Specific inhibition of p38α MAPK dampens neuroinflammation during acute alcohol withdrawal in mouse BV2 microglial cell line and rat organotypic hippocampal slice cultures

MC Green a, DJ Braun a,b, CT Leibold c, LJ Van Eldik a,b, CS Bailey a,*
PMCID: PMC13159392  NIHMSID: NIHMS2163017  PMID: 41903899

Abstract

Neuroinflammation is implicated in anxiety and negative affect in alcohol withdrawal, potentially contributing to relapse. The mitogen-activated protein kinase p38α (p38) is a critical driver of neuroinflammation in such excitatory neural contexts, and its inhibition reduces neuroinflammatory cytokine production in the context of various insults generally corresponding with improved cellular and synaptic health. Although heretofore unexamined, we hypothesized that inhibition of p38 by small-molecule MW150 would reduce neuroinflammation during the acute alcohol withdrawal period. Immortalized mouse BV2 and post-natal day 8 rat organotypic hippocampal slice cultures received 50mM ethanol in media for 24 h followed by 24 h withdrawal, or for 48 h continuously, with administration of 5 μM MW150 or saline for the final 24 h of treatment. Control tissue never received ethanol.
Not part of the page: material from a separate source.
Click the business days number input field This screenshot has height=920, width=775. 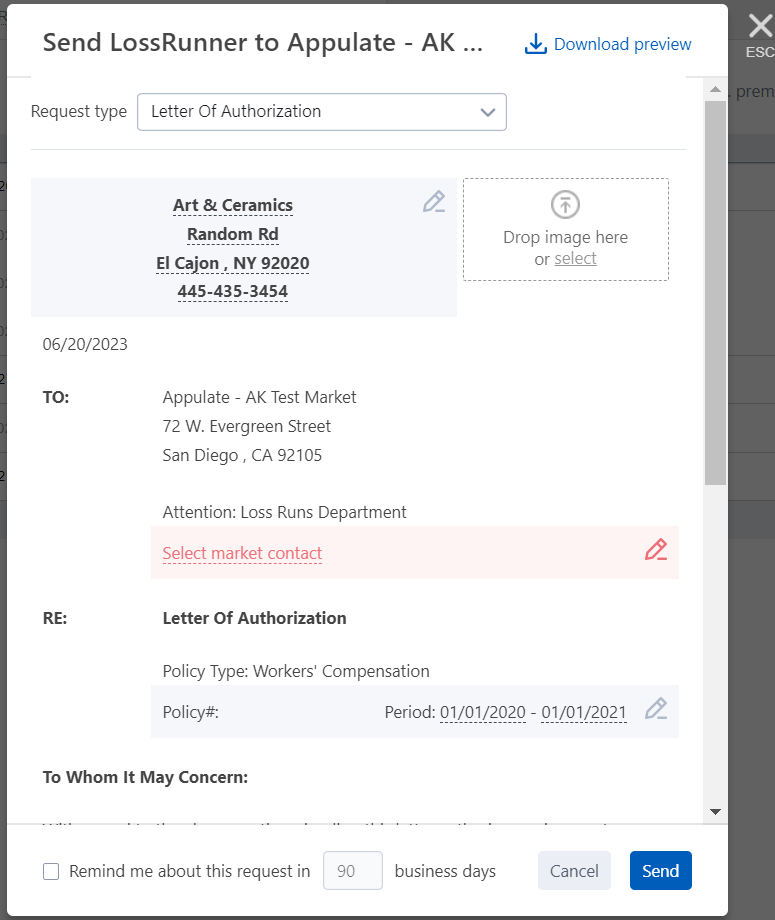[352, 871]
Levels of cytokines in the culture media were analyzed after 48 h by MesoScale ELISA assays. Elevated CXCL1 and TNFα levels were ameliorated by MW150 during ethanol withdrawal in culture media from BV2 and female OHSC, respectively. Further, MW150 reduced TNFα, but increased IL6, across all conditions in the BV2 microglia. Preliminary evidence suggests that p38 inhibition during early ethanol withdrawal in vitro reduces select inflammatory cytokines. Given that MW150 is presently in clinical trials for neuroinflammation in Alzheimer’s disease, its preclinical validation for use in alcohol withdrawal in vivo is crucial to determine its feasibility to modulate neuroinflammation and problem drinking in humans.
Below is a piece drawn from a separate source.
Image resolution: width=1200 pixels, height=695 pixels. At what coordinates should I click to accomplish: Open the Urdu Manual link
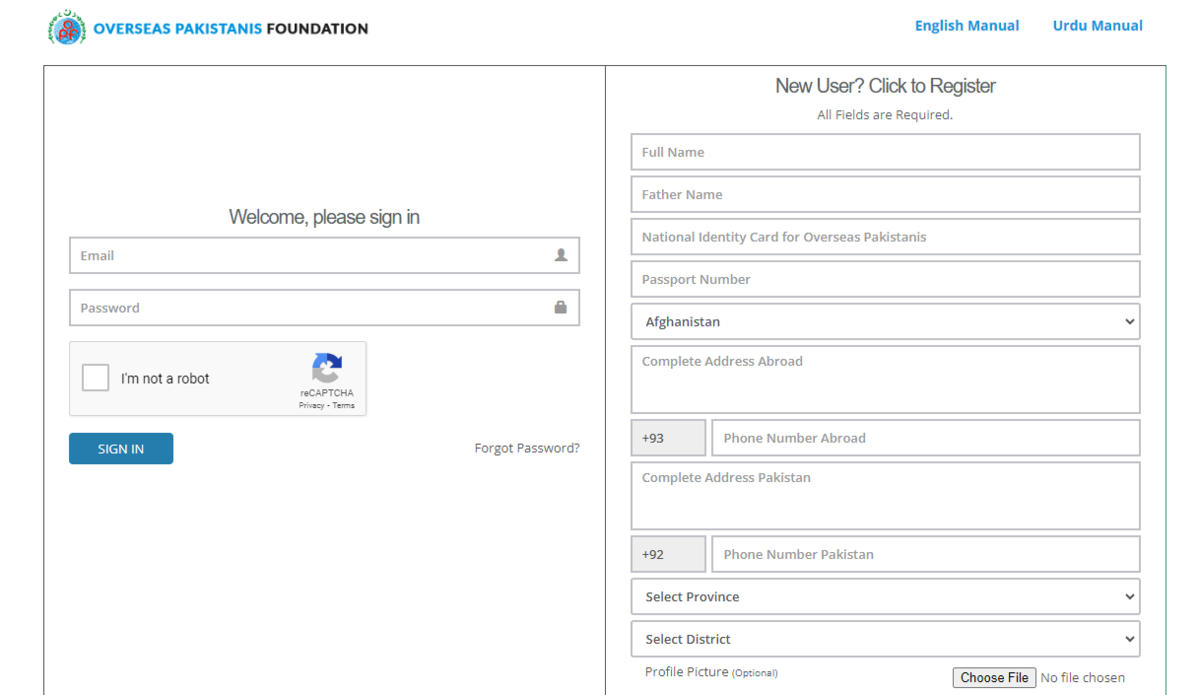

Keywords: BV2, Organotypic hippocampal slice culture, Alcohol withdrawal, Neuroinflammation, CXCL1, TNFα, p38α MAPK, MW150

1. Introduction

Alcohol use disorder (AUD) is a common and costly public health concern. It is characterized by a cyclical pattern of binge/intoxication, withdrawal/negative affect, preoccupation/anticipation, and chronic relapse (Koob & Volkow, 2016; Sliedrecht et al., 2019). In the brain, alcohol exposure increases production of pro-inflammatory chemokines/cytokines, such as interleukin 1β (IL-1β) (Baker et al., 2023; Qin et al., 2008), interleukin 6 (IL-6) (Gruol et al., 2023; Zago et al., 2016), tumor necrosis factor α (TNFα) (Kishore et al., 2001; Pascual et al., 2015), and C-X-C motif chemokine ligand 1 (CXCL1) (Baker et al., 2023). This enhanced neuroinflammation can induce widespread cellular damage and compound the negative affect and craving precipitated by withdrawal (Lékó et al., 2023), contributing to relapse and perpetuating the cycle of addiction (Koob, 2013).
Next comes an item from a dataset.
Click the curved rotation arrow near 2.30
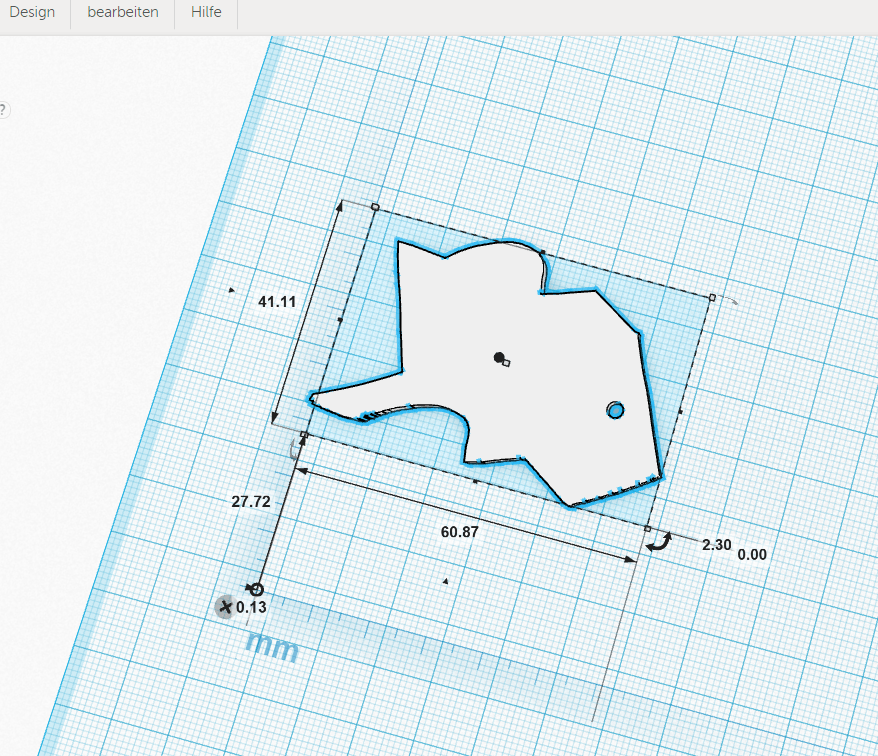 point(658,543)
Of the neuroinflammatory mosaic, TNFα is specifically related to increased cell death, excitatory neurotransmission, and anxiety (Alvarez Cooper et al., 2020) associated with alcohol exposure and subsequent withdrawal – as well as peripheral damage including alcoholic liver disease (ALD) (McClain et al., 1998). While TNFα inhibitors (e.g., infliximab and etanercept) ameliorate symptoms of alcohol-induced liver damage, such anti-TNFα therapies increase risk of infection and mortality in individuals with alcoholic hepatitis (Boetticher et al., 2008; Naveau et al., 2004). However, a critical modulator of TNFα release is the mitogen-activated protein kinase (MAPK) p38α (p38). P38 is an oxidative stress sensor that broadly orchestrates neuroinflammatory responses (Canovas & Nebreda, 2021) involved in various causes of brain injury (Asih et al., 2020), including those associated with alcohol use and withdrawal (Jung et al., 2011). Alcohol exposure can increase p38 activation (Norkina et al., 2007) which corresponds with sustained production of TNFα and other pro-inflammatory chemokines/cytokines (Falcicchia et al., 2020). Interestingly, inhibition of p38 in the presence of alcohol corresponds with a reduction in TNFα production in the rat liver (Kishore et al., 2004) and mitigated cell death in mouse hippocampal HT-22 cells (Ku et al., 2007).

Notably, these earlier studies relied on the p38 inhibitor SB203580 which (1) does not distinguish between the alpha- and beta-isoforms of p38, and (2) triggers off-target ERK signaling alterations at higher doses. More recently developed brain-penetrant p38 inhibitors that are specific to the alpha isoform (e.g., Neflamapimod and MW150) are currently in clinical trials for patients with dementia (Prins et al., 2021; Roy et al., 2015, 2019) based on a wealth of preclinical data. Of particular relevance to ethanol-induced neuropathology, p38α inhibition reduces neuroinflammation and tau dysregulation, preserves neuronal integrity, normalizes hippocampal electrophysiological dysfunction, and rescues behavioral alterations (Frazier et al., 2024; Maphis et al., 2016; Roy et al., 2019; Rutigliano et al., 2018). Taken together, p38 may be a suitable target for modulating neuroinflammation and associated damage during alcohol exposure and withdrawal in order to reduce the deleterious central and peripheral effects of repeated patterns of alcohol misuse.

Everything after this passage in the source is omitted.